*Problem description:*
The entries below are to be printed again word for word.

──────────

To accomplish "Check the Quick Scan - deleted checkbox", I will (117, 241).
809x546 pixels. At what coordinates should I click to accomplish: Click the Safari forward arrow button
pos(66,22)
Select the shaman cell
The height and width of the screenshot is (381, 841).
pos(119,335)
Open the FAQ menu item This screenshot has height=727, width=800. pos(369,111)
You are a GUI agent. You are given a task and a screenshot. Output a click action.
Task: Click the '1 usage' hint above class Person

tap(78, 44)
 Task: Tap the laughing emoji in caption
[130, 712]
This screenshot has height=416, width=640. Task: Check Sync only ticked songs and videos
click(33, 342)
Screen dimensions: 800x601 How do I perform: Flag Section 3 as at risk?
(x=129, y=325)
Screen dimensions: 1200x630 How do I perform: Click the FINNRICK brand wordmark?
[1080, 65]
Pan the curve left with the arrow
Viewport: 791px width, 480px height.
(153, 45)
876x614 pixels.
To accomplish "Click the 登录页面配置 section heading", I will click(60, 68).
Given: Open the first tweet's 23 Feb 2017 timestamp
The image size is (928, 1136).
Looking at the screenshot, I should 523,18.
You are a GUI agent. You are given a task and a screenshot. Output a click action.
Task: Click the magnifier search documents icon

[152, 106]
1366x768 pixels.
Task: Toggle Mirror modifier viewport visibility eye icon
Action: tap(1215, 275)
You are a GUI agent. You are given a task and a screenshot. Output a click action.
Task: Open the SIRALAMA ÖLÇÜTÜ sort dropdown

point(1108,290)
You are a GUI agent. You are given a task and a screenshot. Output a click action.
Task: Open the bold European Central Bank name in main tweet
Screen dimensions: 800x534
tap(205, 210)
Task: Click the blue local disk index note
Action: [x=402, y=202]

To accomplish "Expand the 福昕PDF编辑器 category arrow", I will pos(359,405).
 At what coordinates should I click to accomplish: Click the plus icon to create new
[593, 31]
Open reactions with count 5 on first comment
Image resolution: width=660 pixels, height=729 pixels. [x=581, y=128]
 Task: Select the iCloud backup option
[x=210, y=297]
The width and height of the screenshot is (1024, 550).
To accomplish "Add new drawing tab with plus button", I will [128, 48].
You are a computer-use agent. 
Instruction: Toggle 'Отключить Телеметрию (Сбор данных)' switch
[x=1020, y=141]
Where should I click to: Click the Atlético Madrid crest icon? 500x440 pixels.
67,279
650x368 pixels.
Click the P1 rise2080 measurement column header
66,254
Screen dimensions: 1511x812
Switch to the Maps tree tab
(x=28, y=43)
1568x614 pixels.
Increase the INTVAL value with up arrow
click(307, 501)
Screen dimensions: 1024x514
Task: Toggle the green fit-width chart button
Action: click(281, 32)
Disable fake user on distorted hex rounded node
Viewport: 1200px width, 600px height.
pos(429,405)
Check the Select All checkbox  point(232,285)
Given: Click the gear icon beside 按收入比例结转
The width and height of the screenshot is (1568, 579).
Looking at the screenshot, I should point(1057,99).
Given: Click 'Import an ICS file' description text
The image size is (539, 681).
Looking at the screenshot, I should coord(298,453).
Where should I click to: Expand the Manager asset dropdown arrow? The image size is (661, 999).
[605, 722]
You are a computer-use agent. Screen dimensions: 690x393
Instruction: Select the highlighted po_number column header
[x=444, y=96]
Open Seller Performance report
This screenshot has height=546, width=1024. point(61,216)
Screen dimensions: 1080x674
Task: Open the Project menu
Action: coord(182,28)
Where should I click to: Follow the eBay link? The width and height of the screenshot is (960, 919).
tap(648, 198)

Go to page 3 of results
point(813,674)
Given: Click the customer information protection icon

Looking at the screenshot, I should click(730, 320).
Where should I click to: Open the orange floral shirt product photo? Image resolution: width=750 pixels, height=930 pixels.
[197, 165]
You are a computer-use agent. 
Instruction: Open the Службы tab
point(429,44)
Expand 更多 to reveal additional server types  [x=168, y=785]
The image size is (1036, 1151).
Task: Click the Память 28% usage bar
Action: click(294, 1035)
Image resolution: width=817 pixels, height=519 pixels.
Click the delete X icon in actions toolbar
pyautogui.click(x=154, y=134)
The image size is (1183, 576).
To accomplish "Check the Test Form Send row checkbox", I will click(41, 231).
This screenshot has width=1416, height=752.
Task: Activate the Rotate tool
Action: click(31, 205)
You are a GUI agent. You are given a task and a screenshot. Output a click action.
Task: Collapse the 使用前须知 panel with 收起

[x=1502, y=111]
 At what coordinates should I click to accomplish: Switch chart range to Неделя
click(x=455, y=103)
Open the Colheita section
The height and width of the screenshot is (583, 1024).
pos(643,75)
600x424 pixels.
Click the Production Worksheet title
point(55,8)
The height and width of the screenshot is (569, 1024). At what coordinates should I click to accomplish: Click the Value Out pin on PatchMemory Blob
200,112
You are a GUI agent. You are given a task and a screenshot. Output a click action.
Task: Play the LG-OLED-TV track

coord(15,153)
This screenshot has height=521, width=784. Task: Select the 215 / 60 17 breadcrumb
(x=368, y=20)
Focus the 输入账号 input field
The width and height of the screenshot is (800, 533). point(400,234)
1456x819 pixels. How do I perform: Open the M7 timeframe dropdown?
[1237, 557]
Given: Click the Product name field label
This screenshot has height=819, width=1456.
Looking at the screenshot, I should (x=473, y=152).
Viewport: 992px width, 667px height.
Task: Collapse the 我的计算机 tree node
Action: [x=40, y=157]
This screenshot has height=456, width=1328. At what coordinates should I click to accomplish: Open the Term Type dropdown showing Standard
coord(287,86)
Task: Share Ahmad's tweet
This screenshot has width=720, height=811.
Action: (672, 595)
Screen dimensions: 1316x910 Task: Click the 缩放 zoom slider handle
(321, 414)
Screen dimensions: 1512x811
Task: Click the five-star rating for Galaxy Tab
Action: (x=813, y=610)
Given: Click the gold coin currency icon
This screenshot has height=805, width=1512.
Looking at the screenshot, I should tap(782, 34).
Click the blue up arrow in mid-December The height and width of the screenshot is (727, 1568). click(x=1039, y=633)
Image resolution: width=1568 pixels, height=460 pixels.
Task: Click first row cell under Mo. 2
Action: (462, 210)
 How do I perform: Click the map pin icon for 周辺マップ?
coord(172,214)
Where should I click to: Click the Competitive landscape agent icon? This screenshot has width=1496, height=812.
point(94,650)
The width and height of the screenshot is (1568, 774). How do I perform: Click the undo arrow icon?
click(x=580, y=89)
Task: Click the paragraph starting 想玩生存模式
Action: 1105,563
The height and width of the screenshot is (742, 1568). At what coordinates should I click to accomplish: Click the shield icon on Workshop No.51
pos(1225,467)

──────────

*Answer area:*
To accomplish "Check the Quick Scan - deleted checkbox", I will (117, 241).
809x546 pixels. At what coordinates should I click to accomplish: Click the Safari forward arrow button
pos(66,22)
Select the shaman cell
The height and width of the screenshot is (381, 841).
pos(119,335)
Open the FAQ menu item This screenshot has height=727, width=800. pos(369,111)
You are a GUI agent. You are given a task and a screenshot. Output a click action.
Task: Click the '1 usage' hint above class Person

tap(78, 44)
 Task: Tap the laughing emoji in caption
[130, 712]
This screenshot has height=416, width=640. Task: Check Sync only ticked songs and videos
click(33, 342)
Screen dimensions: 800x601 How do I perform: Flag Section 3 as at risk?
(x=129, y=325)
Screen dimensions: 1200x630 How do I perform: Click the FINNRICK brand wordmark?
[1080, 65]
Pan the curve left with the arrow
Viewport: 791px width, 480px height.
(153, 45)
876x614 pixels.
To accomplish "Click the 登录页面配置 section heading", I will click(60, 68).
Given: Open the first tweet's 23 Feb 2017 timestamp
The image size is (928, 1136).
Looking at the screenshot, I should 523,18.
You are a GUI agent. You are given a task and a screenshot. Output a click action.
Task: Click the magnifier search documents icon

[152, 106]
1366x768 pixels.
Task: Toggle Mirror modifier viewport visibility eye icon
Action: tap(1215, 275)
You are a GUI agent. You are given a task and a screenshot. Output a click action.
Task: Open the SIRALAMA ÖLÇÜTÜ sort dropdown

point(1108,290)
You are a GUI agent. You are given a task and a screenshot. Output a click action.
Task: Open the bold European Central Bank name in main tweet
Screen dimensions: 800x534
tap(205, 210)
Task: Click the blue local disk index note
Action: [x=402, y=202]

To accomplish "Expand the 福昕PDF编辑器 category arrow", I will pos(359,405).
 At what coordinates should I click to accomplish: Click the plus icon to create new
[593, 31]
Open reactions with count 5 on first comment
Image resolution: width=660 pixels, height=729 pixels. [x=581, y=128]
 Task: Select the iCloud backup option
[x=210, y=297]
The width and height of the screenshot is (1024, 550).
To accomplish "Add new drawing tab with plus button", I will [128, 48].
You are a computer-use agent. 
Instruction: Toggle 'Отключить Телеметрию (Сбор данных)' switch
[x=1020, y=141]
Where should I click to: Click the Atlético Madrid crest icon? 500x440 pixels.
67,279
650x368 pixels.
Click the P1 rise2080 measurement column header
66,254
Screen dimensions: 1511x812
Switch to the Maps tree tab
(x=28, y=43)
1568x614 pixels.
Increase the INTVAL value with up arrow
click(307, 501)
Screen dimensions: 1024x514
Task: Toggle the green fit-width chart button
Action: click(281, 32)
Disable fake user on distorted hex rounded node
Viewport: 1200px width, 600px height.
pos(429,405)
Check the Select All checkbox  point(232,285)
Given: Click the gear icon beside 按收入比例结转
The width and height of the screenshot is (1568, 579).
Looking at the screenshot, I should point(1057,99).
Given: Click 'Import an ICS file' description text
The image size is (539, 681).
Looking at the screenshot, I should coord(298,453).
Where should I click to: Expand the Manager asset dropdown arrow? The image size is (661, 999).
[605, 722]
You are a computer-use agent. Screen dimensions: 690x393
Instruction: Select the highlighted po_number column header
[x=444, y=96]
Open Seller Performance report
This screenshot has height=546, width=1024. point(61,216)
Screen dimensions: 1080x674
Task: Open the Project menu
Action: coord(182,28)
Where should I click to: Follow the eBay link? The width and height of the screenshot is (960, 919).
tap(648, 198)

Go to page 3 of results
point(813,674)
Given: Click the customer information protection icon

Looking at the screenshot, I should click(730, 320).
Where should I click to: Open the orange floral shirt product photo? Image resolution: width=750 pixels, height=930 pixels.
[197, 165]
You are a computer-use agent. 
Instruction: Open the Службы tab
point(429,44)
Expand 更多 to reveal additional server types  [x=168, y=785]
The image size is (1036, 1151).
Task: Click the Память 28% usage bar
Action: click(294, 1035)
Image resolution: width=817 pixels, height=519 pixels.
Click the delete X icon in actions toolbar
pyautogui.click(x=154, y=134)
The image size is (1183, 576).
To accomplish "Check the Test Form Send row checkbox", I will click(41, 231).
This screenshot has width=1416, height=752.
Task: Activate the Rotate tool
Action: click(31, 205)
You are a GUI agent. You are given a task and a screenshot. Output a click action.
Task: Collapse the 使用前须知 panel with 收起

[x=1502, y=111]
 At what coordinates should I click to accomplish: Switch chart range to Неделя
click(x=455, y=103)
Open the Colheita section
The height and width of the screenshot is (583, 1024).
pos(643,75)
600x424 pixels.
Click the Production Worksheet title
point(55,8)
The height and width of the screenshot is (569, 1024). At what coordinates should I click to accomplish: Click the Value Out pin on PatchMemory Blob
200,112
You are a GUI agent. You are given a task and a screenshot. Output a click action.
Task: Play the LG-OLED-TV track

coord(15,153)
This screenshot has height=521, width=784. Task: Select the 215 / 60 17 breadcrumb
(x=368, y=20)
Focus the 输入账号 input field
The width and height of the screenshot is (800, 533). point(400,234)
1456x819 pixels. How do I perform: Open the M7 timeframe dropdown?
[1237, 557]
Given: Click the Product name field label
This screenshot has height=819, width=1456.
Looking at the screenshot, I should (x=473, y=152).
Viewport: 992px width, 667px height.
Task: Collapse the 我的计算机 tree node
Action: [x=40, y=157]
This screenshot has height=456, width=1328. At what coordinates should I click to accomplish: Open the Term Type dropdown showing Standard
coord(287,86)
Task: Share Ahmad's tweet
This screenshot has width=720, height=811.
Action: (672, 595)
Screen dimensions: 1316x910 Task: Click the 缩放 zoom slider handle
(321, 414)
Screen dimensions: 1512x811
Task: Click the five-star rating for Galaxy Tab
Action: (x=813, y=610)
Given: Click the gold coin currency icon
This screenshot has height=805, width=1512.
Looking at the screenshot, I should tap(782, 34).
Click the blue up arrow in mid-December The height and width of the screenshot is (727, 1568). click(x=1039, y=633)
Image resolution: width=1568 pixels, height=460 pixels.
Task: Click first row cell under Mo. 2
Action: (462, 210)
 How do I perform: Click the map pin icon for 周辺マップ?
coord(172,214)
Where should I click to: Click the Competitive landscape agent icon? This screenshot has width=1496, height=812.
point(94,650)
The width and height of the screenshot is (1568, 774). How do I perform: Click the undo arrow icon?
click(x=580, y=89)
Task: Click the paragraph starting 想玩生存模式
Action: 1105,563
The height and width of the screenshot is (742, 1568). At what coordinates should I click to accomplish: Click the shield icon on Workshop No.51
pos(1225,467)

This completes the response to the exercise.